Excerpt to read:
-- Opening Marker --

My gastroenterology team really thinks I need a colonoscopy now that three years has elapsed since they removed three benign polyps. Now in my mid-70s, I've accumulated multiple conditions, none an immediate threat, all competing with each other to see which escapes indolent first. My medical team now expands well beyond GI, which began innocently with normal surveillance colonoscopies at age 50 and 60, an inadequate cleansing at age 70 requiring a do-over, and now concern that something invasive may arise before either my actuarial table catches up with me or some other lingering process needs more than semi-annual lab assessment. The NP answered all my questions. The procedure got scheduled far more promptly than the last two times. And I've been treated better by the office, which I suspect is a regional private equity enterprise that pays the lawyers who compose all their forms to sign more than they pay their endoscopists. Or they have taken patient feedback more seriously than I remember.
With a failed procedure in the past, I extended my clear liquid restriction, as I did three years ago. My tolerance has been good. A little thirst, no hunger. And no change in my weekly weight measurement from the previous week on an unrestricted diet.
The cleansing procedure has changed. Now I mix my own polyethylene glycol in two batches, one of two quarts, the other a half amount of powder and liquid. I've taken the first capsule laxatives with no notable effect over the first hour. The laxative powder mixes poorly in the lemonade, but a two hour head start should allow it to dissolve. The second dose of laxative times to the procedure, so I will need to set an alarm for pre-dawn, but mix the powder after I have a lull from the first ingestion and its effect. Or my wife can mix it.

-- Closing Marker --

Activity 1:
From the colonoscopy prep account, write out the text from "The cleansing procedure" up to and including "can mix it.".
Activity 2:
In the colonoscopy prep account, at what ages did the writer have normal surveillance colonoscopies?
Activity 3:
Extend the colonoscopy prep account onward from its final sentence.

Dataset entries:
-- Opening Marker --

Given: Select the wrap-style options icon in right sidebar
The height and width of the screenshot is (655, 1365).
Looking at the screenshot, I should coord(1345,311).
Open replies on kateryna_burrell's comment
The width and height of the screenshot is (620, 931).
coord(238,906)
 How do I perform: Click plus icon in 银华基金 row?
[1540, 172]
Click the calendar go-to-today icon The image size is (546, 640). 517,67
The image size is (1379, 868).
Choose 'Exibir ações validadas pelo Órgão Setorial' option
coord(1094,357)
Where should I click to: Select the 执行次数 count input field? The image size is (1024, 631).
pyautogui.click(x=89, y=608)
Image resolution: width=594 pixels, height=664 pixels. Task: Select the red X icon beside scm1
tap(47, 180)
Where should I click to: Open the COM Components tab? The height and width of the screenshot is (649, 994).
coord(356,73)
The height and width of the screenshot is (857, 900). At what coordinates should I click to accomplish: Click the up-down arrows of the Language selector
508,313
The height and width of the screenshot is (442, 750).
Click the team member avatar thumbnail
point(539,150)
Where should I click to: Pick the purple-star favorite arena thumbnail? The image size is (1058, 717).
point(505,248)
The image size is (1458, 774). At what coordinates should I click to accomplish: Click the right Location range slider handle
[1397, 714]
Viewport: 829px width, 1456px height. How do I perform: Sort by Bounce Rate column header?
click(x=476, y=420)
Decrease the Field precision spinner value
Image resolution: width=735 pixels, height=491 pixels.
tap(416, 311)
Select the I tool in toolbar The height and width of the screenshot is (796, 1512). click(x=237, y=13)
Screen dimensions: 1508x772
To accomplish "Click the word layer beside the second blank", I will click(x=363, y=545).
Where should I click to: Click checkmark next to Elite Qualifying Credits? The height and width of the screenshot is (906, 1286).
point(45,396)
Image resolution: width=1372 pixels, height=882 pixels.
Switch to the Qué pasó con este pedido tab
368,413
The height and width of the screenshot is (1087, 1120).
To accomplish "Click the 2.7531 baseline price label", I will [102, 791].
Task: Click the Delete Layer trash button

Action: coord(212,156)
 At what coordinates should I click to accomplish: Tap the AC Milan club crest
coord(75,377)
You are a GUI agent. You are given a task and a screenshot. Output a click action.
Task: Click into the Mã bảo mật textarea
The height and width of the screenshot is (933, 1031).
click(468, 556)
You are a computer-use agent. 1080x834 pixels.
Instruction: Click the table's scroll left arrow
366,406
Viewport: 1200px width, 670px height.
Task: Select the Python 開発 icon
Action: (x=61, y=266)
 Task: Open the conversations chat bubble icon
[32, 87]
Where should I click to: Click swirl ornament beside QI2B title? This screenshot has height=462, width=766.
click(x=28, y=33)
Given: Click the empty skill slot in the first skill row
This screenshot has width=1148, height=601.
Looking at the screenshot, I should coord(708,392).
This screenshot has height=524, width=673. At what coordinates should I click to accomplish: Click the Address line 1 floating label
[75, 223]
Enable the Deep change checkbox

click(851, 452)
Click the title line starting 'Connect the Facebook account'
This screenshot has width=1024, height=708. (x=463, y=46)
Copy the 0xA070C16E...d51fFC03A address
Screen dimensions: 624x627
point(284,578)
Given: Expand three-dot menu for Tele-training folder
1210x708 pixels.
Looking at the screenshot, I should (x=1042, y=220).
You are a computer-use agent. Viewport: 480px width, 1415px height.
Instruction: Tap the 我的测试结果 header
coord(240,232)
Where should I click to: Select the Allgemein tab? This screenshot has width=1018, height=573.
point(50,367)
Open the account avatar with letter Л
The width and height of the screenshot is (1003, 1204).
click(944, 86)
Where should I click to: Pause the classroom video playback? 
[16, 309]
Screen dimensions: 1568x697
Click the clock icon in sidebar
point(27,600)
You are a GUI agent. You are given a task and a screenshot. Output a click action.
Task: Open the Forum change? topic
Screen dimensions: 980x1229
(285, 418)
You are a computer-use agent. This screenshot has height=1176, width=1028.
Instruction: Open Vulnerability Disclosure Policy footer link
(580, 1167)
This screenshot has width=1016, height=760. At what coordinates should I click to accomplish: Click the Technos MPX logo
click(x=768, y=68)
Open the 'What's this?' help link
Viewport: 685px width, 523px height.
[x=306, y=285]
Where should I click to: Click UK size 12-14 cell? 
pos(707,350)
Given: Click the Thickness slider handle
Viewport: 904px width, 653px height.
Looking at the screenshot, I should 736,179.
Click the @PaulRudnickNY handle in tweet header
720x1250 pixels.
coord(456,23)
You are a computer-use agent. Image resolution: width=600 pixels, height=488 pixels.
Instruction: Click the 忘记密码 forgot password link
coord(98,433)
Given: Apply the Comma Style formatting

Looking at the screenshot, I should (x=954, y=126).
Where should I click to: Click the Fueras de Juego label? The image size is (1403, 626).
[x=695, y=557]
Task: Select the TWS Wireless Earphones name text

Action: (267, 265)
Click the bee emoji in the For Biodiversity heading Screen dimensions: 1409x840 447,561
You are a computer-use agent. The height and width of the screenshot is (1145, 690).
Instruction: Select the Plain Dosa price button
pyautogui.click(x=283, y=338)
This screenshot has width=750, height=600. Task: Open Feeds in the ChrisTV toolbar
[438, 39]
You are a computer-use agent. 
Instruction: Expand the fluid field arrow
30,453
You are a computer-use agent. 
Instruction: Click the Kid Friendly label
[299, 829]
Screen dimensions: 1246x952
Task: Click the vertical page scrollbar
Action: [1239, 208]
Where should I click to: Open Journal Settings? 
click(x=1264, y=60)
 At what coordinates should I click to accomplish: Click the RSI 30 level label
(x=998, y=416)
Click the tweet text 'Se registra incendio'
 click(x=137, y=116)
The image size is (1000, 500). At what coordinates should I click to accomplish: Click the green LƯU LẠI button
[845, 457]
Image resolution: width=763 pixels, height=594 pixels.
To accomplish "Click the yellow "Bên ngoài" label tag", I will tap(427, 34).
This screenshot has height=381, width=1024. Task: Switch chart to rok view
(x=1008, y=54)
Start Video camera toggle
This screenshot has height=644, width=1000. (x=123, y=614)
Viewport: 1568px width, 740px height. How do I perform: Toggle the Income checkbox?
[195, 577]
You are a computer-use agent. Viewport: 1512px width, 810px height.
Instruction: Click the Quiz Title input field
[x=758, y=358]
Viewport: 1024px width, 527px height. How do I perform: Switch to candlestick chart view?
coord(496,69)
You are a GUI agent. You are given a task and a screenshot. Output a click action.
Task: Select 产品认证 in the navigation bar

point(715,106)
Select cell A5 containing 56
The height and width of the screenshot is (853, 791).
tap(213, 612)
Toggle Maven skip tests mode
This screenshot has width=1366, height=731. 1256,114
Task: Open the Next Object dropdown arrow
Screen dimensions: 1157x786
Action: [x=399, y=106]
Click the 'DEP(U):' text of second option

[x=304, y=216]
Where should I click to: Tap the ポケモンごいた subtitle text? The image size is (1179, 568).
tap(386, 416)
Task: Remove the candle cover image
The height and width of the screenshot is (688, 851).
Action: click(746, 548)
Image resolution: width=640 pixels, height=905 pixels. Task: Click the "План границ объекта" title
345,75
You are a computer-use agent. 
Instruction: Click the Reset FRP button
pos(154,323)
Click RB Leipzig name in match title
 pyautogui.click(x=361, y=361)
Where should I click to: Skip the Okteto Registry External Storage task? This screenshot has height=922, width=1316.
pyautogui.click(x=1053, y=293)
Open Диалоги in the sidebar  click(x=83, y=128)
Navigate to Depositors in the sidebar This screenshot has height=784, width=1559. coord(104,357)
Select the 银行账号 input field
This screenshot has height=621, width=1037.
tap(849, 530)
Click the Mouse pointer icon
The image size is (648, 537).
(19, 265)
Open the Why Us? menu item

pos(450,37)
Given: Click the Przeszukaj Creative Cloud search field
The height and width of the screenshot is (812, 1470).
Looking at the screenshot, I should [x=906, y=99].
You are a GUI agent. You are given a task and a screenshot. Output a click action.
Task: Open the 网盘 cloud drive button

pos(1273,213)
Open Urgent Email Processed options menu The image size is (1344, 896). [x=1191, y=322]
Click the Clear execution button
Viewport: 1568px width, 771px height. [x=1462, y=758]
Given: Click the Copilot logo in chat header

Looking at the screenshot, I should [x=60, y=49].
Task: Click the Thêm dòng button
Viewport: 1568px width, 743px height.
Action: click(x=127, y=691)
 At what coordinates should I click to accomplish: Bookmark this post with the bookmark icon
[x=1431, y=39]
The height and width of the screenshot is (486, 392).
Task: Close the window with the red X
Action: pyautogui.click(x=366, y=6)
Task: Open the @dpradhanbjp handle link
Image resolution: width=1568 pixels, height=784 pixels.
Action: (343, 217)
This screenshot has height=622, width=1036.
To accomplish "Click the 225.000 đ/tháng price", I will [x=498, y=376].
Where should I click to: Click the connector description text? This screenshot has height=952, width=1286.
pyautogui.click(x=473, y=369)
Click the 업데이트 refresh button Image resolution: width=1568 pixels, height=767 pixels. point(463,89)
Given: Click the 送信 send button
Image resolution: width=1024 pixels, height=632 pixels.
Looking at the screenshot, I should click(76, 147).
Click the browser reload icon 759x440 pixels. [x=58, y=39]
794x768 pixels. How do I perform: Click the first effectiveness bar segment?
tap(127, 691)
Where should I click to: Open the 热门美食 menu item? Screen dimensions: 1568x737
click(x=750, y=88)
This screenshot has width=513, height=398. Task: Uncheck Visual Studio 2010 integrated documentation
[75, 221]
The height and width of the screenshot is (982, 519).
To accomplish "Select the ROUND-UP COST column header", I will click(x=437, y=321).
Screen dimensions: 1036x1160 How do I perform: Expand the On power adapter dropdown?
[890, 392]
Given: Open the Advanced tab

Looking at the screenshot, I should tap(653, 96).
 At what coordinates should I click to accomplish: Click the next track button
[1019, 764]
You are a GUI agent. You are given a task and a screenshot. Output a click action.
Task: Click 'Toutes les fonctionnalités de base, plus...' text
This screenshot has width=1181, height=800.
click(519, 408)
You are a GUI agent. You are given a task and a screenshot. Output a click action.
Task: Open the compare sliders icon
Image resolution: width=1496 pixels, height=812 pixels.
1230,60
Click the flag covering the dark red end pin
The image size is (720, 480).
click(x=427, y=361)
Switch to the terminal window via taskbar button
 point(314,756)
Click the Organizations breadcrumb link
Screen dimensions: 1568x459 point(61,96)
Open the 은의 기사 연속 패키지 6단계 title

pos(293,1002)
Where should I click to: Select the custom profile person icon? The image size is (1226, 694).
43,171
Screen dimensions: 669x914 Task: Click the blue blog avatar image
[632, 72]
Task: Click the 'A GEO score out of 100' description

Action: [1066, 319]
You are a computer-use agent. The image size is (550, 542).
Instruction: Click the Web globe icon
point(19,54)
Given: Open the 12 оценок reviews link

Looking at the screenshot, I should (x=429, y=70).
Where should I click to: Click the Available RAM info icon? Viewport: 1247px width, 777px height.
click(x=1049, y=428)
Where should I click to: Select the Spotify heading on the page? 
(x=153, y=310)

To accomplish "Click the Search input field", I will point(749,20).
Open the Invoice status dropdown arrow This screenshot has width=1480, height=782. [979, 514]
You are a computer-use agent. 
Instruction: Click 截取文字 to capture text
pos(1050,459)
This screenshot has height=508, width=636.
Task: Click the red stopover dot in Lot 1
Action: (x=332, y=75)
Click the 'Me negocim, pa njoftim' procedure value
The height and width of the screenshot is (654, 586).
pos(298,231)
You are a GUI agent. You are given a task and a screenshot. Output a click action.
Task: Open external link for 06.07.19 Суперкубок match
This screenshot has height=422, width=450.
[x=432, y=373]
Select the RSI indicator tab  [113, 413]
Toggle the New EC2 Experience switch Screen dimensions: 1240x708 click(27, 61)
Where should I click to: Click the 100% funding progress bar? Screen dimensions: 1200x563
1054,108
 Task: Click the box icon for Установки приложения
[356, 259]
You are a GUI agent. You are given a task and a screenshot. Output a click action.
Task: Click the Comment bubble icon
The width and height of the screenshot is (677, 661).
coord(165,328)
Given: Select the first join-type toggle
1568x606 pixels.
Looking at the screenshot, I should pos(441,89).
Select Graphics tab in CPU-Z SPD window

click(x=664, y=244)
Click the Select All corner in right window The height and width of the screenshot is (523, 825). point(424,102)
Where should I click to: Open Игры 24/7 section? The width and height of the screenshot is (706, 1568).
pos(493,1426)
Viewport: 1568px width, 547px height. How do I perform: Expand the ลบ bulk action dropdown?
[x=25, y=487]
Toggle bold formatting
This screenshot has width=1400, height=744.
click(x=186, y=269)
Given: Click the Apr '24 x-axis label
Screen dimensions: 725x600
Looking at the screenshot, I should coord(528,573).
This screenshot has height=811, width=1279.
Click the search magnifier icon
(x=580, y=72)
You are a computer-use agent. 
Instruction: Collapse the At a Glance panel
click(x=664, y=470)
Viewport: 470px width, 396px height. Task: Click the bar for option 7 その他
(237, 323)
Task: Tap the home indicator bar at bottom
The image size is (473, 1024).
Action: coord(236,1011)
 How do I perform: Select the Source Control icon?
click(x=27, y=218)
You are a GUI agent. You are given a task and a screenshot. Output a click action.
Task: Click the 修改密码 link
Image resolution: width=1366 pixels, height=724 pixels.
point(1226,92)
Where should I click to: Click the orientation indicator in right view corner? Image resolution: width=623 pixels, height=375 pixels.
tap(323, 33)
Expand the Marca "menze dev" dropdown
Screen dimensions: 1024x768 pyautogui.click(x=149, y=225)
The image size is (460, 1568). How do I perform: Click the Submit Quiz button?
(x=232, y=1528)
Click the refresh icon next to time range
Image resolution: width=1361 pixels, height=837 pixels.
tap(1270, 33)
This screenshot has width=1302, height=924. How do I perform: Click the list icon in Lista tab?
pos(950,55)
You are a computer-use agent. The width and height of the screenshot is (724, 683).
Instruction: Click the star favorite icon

-- Closing Marker --

Exercise answer 1:
The cleansing procedure has changed. Now I mix my own polyethylene glycol in two batches, one of two quarts, the other a half amount of powder and liquid. I've taken the first capsule laxatives with no notable effect over the first hour. The laxative powder mixes poorly in the lemonade, but a two hour head start should allow it to dissolve. The second dose of laxative times to the procedure, so I will need to set an alarm for pre-dawn, but mix the powder after I have a lull from the first ingestion and its effect. Or my wife can mix it.

Exercise answer 2:
At ages 50 and 60.

Exercise answer 3:
As I get older, nearly all personal goals other than my 50th anniversary achieved, feeling pretty decent despite the vagaries and warning flags of the lab, a question of when to stop cannot be avoided. When indolent moves to aggressive, biopsies, catheterizations, endoscopies, chemotherapy, and surgery remain consent procedures. Some alleviate suffering, others delay the inevitable.
Today, I just want to complete the intended colonic inspection and any new biopsies that the doctor does. A few minutes with propofol will probably offset sleep deprivation of the dawn purging. Then a summer's respite from medical care. A chance to travel a little with my wife, share our next anniversary, maybe visit the grandchildren, express myself in cyberspace, entertain a guest perhaps, do something of use at synagogue once or twice. The purpose of the GI ordeal and other lab surveillance should be to enable those things. I can cooperate with a few days of deprivation to achieve all those things.